Assange: Wir kooperieren noch mit einzelnen Journalisten dieser Blätter. Liberale Zeitungen sind nicht unbedingt liberal. Aber wir haben derzeit sehr gute Beziehungen zu mehr als 110 Medienorganisationen in aller Welt. Wir haben auch Verträge mit ihnen, in denen die Zusammenarbeit geregelt ist.

SPIEGEL: Ihre Quelle Chelsea Manning, eine US-Soldatin, wurde zu 35 Jahren Gefängnis verurteilt, Edward Snowden sitzt in Russland fest, Sie hier in der ecuadorianischen Botschaft in London. Wie wird man als Whistleblower mit solchen Rückschlägen fertig?

Assange: Wir sollten nicht die Lage von Edward Snowden mit der von Chelsea Manning vergleichen oder dem Hacker Jeremy Hammond, der auch in den USA inhaftiert ist. Nicht zuletzt dank der harten Arbeit von WikiLeaks bekam Snowden in Russland politisches Asyl. Er hat Reisedokumente, er lebt mit seiner Freundin zusammen, geht zu Ballettvorführungen und verdient ordentliche Honorare für Reden. Edward Snowden ist im Wesentlichen frei und glücklich. Das ist kein Zufall. Es war meine Strategie, der einschüchternden Wirkung der 35 Jahre Gefängnis für Chelsea Manning etwas entgegenzusetzen. Und es hat funktioniert.

SPIEGEL: Bei all dem Druck, dem Sie und Ihre Mitstreiter ausgesetzt sind, was versetzt Sie in die Lage weiterzumachen?
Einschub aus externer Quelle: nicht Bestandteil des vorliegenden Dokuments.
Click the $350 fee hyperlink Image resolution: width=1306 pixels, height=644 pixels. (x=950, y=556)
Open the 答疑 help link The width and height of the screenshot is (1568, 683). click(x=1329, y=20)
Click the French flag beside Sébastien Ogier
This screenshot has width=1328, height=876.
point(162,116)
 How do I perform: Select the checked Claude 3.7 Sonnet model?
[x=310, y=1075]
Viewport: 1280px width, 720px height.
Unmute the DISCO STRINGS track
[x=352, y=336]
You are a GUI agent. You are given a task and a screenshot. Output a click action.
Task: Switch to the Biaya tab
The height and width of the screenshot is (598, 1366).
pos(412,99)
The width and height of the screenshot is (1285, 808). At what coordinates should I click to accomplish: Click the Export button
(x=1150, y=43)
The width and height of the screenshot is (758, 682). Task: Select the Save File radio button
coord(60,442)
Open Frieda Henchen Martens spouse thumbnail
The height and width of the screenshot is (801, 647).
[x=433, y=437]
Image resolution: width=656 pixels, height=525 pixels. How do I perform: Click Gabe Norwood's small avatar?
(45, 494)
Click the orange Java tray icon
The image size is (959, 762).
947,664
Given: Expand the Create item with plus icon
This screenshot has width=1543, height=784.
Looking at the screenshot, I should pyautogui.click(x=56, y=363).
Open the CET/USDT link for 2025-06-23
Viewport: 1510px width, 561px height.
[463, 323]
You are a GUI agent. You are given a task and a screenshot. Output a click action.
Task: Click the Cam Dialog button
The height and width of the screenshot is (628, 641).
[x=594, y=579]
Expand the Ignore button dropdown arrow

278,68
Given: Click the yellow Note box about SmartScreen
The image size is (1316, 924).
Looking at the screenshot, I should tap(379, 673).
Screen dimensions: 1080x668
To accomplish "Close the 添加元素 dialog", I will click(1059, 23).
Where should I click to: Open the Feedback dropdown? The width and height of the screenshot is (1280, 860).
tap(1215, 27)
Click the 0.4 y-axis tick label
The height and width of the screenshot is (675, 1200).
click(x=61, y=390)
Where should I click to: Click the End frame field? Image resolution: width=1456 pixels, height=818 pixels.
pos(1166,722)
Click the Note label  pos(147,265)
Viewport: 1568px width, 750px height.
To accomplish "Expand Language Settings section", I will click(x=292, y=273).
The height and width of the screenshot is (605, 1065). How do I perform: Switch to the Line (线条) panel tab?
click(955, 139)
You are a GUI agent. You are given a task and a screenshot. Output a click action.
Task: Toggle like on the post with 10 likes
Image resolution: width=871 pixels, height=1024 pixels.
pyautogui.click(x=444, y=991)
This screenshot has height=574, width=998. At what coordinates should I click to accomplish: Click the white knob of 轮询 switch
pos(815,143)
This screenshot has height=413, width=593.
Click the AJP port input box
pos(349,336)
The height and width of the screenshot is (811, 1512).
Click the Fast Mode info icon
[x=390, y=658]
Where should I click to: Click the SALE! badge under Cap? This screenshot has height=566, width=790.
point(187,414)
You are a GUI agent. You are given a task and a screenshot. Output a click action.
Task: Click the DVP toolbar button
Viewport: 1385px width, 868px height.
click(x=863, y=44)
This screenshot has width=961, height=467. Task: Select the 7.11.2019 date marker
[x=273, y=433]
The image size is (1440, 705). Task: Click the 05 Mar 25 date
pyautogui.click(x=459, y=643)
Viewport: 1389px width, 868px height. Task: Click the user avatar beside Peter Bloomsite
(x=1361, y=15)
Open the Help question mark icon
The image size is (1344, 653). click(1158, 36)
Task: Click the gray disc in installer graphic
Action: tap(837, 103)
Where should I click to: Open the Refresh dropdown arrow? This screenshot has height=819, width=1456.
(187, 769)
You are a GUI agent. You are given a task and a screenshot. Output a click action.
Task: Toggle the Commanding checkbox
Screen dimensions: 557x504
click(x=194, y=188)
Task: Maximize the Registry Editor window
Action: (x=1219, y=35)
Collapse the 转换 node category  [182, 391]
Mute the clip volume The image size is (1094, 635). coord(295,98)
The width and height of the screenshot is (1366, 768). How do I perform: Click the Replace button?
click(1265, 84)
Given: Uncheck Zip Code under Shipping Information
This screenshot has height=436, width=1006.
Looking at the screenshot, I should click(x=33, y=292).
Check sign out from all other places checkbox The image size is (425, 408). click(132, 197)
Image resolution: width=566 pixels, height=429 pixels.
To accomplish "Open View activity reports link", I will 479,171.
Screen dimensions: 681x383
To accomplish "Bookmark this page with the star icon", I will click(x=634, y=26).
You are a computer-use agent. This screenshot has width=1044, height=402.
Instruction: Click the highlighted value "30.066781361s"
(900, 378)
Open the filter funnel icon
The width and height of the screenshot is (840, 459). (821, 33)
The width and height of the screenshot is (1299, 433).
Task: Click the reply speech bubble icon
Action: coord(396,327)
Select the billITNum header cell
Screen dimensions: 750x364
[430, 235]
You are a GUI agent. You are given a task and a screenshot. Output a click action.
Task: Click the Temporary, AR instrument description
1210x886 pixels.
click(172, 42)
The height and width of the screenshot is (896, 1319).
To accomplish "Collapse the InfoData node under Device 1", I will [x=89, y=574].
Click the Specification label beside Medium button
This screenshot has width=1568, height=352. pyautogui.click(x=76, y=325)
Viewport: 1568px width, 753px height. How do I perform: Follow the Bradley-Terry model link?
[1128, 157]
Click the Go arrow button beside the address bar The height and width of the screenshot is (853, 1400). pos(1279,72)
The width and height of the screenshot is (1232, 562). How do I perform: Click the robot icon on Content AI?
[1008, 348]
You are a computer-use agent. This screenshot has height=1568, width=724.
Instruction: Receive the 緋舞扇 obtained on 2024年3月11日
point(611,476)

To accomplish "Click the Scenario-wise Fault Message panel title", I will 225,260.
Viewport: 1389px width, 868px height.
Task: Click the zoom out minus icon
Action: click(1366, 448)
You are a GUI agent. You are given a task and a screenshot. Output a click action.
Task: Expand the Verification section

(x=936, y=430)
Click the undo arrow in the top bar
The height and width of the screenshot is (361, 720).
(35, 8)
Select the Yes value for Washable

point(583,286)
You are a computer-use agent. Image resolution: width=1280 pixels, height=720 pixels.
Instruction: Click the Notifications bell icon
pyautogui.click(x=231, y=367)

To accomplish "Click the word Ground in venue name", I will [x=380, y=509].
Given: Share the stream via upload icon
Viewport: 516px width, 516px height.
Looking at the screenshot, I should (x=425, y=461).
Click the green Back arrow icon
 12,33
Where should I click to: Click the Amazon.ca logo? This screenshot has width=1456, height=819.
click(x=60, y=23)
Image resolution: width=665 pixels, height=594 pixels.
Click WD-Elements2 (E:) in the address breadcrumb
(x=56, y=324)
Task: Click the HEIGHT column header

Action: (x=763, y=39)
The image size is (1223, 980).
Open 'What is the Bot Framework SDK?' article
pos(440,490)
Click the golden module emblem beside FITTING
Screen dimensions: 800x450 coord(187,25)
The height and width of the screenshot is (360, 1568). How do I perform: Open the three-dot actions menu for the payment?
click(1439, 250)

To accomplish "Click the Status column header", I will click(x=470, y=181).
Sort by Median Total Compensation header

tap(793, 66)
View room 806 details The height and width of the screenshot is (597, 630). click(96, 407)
Assange: Wir glauben an das, was wir tun. Es ist sehr befriedigend. Es ist intellektuell sehr interessant. Manchmal ergeben sich große Momente von Gerechtigkeit. In einem Fall kam ein falsch angeschuldigter Mann aus dem Gefängnis frei, dank einer Veröffentlichung von uns. Und noch eines: Viele Leute, die für WikiLeaks arbeiten, haben einen ähnlichen Instinkt, wie ich ihn habe: Wenn wir unter Druck gesetzt werden, wehren wir uns.